IHRE AUFGABE: Führen Sie den Text über die Schwarmgedichte im Anschluss an seinen letzten Satz weiter.

SEITENTEXT:
'''

4. SCHWARMGEDICHTE -
SCHWÄRMEREI
Unter der Rubrik Schwarm
werden insgesamt vier animierte Wortgedichtarten zur
Lektüre angeboten. Gemeinsam ist allen Begriffen, dass
sie ständig ihre Position im Verhältnis
zueinander, und damit auch ihren Kontext, ändern. Es
können absolute Nonsense-Texte entstehen, die, in
linearer Form angeordnet, keinerlei Interesse bei den Lesern
hervorrufen würden - aufgrund syntaktischer wie
semantischer Unstimmigkeiten. Werden diese Begriffe mit
kinetischer Energie versehen, verändern sie permanent
ihre Positionen untereinander und ermöglichen andere
Lesarten. Aufgrund der Animierung der Begriffe erwartet der
Leser nicht mehr die strenge Einhaltung grammatikalischer
Regeln, sondern füllt die "leeren" Stellen in seinem
Sinne auf.
Die Dynamik der Gedichte
infolge ihrer Bewegung soll den Leser anregen, immer wieder
neue Sinnstiftungsversuche zu unternehmen. Die
Flüchtigkeit dieser Gedichte kann sowohl den
spielerischen Aspekt beim Lesen unterstützen als auch
nach einiger Zeit zu Frustration und
Ermüdungserscheinungen führen. Die Dynamik der
Gedichte führt weiterhin dazu, dass der Leser kreativ
individuelle Strategien entwickeln muss, um sich mit dieser
Art von Gedichten auseinandersetzen zu können, z.B.
Veränderung des Lesetempos, überspringendes Lesen.

'''

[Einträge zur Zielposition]
'''

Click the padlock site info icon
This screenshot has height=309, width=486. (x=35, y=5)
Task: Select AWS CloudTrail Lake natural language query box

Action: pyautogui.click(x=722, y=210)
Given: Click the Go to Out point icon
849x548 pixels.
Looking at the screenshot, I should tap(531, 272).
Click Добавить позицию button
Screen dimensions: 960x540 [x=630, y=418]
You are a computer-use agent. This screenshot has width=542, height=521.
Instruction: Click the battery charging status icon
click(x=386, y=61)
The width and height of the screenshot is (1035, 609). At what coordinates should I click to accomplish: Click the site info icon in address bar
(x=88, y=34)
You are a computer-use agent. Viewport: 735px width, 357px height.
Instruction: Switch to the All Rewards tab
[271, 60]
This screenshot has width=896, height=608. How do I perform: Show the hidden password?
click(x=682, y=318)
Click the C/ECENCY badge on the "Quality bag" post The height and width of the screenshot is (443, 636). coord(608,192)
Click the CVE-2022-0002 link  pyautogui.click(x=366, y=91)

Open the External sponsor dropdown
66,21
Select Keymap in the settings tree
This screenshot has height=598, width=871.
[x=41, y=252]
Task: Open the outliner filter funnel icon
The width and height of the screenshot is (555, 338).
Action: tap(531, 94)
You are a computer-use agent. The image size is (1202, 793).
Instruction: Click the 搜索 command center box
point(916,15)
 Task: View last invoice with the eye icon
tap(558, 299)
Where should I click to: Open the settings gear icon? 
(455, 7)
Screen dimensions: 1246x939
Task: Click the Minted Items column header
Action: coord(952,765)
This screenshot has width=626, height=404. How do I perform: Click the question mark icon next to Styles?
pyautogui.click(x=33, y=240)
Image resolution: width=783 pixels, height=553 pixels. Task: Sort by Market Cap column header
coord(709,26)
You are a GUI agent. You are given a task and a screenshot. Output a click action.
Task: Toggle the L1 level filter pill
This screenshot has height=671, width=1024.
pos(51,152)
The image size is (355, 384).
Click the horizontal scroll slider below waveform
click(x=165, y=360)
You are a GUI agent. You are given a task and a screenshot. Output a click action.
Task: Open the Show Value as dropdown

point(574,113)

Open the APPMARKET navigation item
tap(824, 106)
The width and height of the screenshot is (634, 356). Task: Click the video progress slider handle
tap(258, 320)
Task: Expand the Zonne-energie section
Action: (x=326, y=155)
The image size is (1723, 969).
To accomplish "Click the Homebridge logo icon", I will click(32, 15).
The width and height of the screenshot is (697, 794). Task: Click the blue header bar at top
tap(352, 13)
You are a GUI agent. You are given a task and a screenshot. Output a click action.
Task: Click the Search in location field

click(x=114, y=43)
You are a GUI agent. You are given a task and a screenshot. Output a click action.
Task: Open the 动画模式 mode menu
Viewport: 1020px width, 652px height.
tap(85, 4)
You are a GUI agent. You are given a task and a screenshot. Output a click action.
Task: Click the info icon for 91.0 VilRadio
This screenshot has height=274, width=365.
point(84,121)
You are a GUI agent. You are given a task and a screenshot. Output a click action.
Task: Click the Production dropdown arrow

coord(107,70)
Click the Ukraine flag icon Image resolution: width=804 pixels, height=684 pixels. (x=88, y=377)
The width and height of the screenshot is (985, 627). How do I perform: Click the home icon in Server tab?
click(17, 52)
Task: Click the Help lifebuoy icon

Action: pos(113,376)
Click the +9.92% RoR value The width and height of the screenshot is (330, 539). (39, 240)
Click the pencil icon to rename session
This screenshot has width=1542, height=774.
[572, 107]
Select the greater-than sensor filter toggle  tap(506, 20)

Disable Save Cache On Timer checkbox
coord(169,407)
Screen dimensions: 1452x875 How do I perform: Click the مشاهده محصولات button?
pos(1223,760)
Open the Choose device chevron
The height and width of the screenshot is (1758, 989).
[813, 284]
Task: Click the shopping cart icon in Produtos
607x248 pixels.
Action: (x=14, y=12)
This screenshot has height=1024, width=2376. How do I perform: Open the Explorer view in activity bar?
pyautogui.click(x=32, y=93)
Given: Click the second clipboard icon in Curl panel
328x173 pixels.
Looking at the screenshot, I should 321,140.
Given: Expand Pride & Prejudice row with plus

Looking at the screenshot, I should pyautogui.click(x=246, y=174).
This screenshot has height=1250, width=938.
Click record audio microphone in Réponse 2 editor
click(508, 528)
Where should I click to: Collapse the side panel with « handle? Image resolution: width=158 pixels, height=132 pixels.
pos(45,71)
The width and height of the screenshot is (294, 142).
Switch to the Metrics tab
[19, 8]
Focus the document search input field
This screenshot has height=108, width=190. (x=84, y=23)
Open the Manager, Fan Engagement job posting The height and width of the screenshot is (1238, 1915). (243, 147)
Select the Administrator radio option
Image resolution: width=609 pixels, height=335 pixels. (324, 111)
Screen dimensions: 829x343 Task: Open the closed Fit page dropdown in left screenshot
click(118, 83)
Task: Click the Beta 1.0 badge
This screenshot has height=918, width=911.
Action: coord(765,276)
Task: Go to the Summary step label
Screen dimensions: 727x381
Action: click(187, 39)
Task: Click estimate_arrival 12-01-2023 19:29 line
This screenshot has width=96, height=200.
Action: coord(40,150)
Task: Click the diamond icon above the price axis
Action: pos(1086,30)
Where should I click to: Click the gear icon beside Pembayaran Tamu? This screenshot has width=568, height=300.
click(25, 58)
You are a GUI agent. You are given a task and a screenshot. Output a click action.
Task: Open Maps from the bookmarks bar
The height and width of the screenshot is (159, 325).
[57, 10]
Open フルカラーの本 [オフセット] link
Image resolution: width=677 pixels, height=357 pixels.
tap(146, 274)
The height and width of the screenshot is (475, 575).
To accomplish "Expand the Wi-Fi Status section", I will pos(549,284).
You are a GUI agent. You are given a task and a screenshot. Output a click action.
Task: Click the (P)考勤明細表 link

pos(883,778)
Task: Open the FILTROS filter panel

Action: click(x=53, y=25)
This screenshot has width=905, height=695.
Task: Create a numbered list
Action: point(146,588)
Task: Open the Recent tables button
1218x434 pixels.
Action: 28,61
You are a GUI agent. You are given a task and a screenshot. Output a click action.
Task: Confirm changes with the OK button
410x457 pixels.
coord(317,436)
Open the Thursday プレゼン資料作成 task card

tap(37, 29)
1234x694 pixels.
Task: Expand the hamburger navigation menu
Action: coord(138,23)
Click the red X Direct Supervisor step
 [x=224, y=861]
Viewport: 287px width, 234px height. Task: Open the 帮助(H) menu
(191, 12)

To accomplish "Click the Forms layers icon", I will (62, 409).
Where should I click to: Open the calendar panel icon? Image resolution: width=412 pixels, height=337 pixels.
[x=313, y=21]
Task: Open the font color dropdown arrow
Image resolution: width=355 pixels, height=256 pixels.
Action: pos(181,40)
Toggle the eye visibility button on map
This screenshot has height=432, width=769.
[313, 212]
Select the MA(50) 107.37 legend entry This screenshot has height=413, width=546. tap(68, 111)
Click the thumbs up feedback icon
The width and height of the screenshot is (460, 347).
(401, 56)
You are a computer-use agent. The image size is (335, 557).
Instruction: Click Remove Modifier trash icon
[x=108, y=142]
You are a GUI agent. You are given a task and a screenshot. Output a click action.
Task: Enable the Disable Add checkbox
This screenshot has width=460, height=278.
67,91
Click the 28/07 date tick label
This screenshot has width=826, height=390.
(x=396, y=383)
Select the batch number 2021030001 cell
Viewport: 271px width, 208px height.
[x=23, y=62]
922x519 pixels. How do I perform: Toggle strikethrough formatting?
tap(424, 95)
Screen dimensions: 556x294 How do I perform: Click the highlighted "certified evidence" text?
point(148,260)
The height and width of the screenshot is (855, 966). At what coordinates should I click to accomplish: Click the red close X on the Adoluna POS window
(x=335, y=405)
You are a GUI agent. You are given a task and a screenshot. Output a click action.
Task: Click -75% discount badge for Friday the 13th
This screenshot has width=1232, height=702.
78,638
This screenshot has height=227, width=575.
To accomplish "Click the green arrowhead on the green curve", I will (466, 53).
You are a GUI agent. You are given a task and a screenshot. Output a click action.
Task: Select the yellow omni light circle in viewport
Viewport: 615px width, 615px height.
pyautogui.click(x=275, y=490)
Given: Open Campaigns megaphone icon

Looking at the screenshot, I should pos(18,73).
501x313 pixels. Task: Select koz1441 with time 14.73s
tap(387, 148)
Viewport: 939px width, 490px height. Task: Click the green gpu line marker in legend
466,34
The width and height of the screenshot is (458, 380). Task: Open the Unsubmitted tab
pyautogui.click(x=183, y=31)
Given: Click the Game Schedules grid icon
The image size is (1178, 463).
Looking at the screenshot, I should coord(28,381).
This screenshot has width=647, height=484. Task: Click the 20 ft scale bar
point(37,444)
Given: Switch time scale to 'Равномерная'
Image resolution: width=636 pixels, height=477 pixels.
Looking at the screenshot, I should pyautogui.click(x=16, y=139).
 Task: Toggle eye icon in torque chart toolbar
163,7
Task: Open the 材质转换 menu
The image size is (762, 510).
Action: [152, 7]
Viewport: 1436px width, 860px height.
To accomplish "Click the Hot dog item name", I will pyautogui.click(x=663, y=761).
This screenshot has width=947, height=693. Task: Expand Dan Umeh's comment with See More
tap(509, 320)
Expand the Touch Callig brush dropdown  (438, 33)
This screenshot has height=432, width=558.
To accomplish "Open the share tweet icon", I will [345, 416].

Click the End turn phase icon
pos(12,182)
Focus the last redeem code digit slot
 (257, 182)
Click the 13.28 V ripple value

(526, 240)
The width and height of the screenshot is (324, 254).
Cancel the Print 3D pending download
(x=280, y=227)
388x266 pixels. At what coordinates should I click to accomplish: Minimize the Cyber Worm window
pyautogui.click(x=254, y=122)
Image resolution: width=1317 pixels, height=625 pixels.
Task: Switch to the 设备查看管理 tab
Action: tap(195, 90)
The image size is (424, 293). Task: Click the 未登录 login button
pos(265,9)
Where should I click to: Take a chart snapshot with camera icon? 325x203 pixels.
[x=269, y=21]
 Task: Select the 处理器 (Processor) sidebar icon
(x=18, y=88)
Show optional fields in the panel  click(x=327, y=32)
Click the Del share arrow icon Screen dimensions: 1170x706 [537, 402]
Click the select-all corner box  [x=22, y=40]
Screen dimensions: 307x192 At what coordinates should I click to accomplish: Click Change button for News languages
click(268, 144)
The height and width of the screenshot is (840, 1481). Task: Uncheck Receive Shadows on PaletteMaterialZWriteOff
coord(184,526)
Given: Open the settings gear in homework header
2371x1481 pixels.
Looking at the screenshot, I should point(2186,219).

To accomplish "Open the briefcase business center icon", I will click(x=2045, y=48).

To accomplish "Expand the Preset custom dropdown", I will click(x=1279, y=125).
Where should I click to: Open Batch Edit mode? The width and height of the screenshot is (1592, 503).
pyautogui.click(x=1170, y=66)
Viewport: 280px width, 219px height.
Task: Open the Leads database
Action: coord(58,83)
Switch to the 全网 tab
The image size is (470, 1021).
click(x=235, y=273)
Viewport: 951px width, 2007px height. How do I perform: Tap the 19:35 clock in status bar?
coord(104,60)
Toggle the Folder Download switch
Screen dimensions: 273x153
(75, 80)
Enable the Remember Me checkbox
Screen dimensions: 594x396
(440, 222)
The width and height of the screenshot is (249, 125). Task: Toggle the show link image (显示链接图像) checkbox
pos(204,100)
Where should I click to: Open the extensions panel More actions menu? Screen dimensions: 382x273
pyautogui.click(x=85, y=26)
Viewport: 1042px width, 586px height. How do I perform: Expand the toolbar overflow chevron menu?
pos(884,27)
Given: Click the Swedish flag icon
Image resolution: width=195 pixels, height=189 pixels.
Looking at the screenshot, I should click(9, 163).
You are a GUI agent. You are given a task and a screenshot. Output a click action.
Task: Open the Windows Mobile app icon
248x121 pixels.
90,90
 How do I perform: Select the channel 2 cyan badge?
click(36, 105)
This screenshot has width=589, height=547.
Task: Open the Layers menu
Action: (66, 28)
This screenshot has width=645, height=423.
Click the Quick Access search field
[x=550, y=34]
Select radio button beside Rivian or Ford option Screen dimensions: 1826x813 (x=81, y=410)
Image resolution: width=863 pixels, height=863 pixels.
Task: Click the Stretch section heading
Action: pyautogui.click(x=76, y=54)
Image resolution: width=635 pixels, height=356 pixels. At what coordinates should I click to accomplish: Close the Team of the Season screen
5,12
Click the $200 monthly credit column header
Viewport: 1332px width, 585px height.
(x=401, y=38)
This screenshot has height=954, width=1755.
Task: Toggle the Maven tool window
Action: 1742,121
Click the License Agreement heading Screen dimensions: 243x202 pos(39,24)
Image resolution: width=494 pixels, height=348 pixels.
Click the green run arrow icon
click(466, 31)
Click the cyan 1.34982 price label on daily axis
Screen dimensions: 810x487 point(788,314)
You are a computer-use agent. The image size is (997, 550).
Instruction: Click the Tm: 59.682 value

'''

SCHRIFTLICHE ANTWORT:
Sofern sich der Leser mit dieser Art Gedicht
beschäftigt, wird er ein sehr hohes Maß an
Aufmerksamkeit und Konzentration darauf verwenden
müssen, was zum Eintauchen in den Text bzw. Leseprozess
führen kann. Der Leseakt ist geprägt von der
Vergänglichkeit der Gedichte. Der Sinn, der beim Lesen
kurzfristig den Wortkombinationen auf dem Bildschirm gegeben
wird, verflüchtigt sich so schnell wie er gekommen war
- und geht unwiederbringlich verloren, es sei denn der
Rezipient verfügt über ein ausgeprägt gutes
Gedächtnis. Dies steht ganz im Gegensatz zur
Printliteratur, die eine wiederholte Lektüre
ermöglicht.
Folgende Varianten von
Schwarmgedichten bietet die maquina
poetica:
a. Die Besucher können
eigene Begriffe und Texte eingeben, die sich nach Mausklick
auf eine Schaltfläche in Bewegung setzen, ihre Position
zueinander verändern und aus dem vorhandenen
Wortmaterial beim Lesen eventuell einen neuen
Sinnzusammenhang konstituieren.
b. Wachstumsgedicht: Nach
dem ersten Begriff erscheinen in kurzen Abständen
weitere Worte auf dem Bildschirm, bis sich insgesamt 31
Begriffe angesammelt haben. Ab einer bestimmten Anzahl an
Begriffen wird der Leser feststellen, dass es nicht mehr
möglich ist, zwischen allen Worten Verbindungen
herzustellen bzw. alle wahrzunehmen. Einzelne Begriffe
können gelesen und miteinander in Verbindung gebracht
werden, jedoch nicht ihre Gesamtheit. Die
Wahrscheinlichkeit, dass der Leser (frustriert?) die
detaillierte Lektüre einstellt, ist relativ groß;
er wird seinen Fokus voraussichtlich auf das visuelle
Bewegungsspiel richten und versuchen, dieses durch
Mausbewegungen zu beeinflussen. Es findet in diesem Bereich
eine Wahrnehmungsverschiebung vom Text zum Bild
statt.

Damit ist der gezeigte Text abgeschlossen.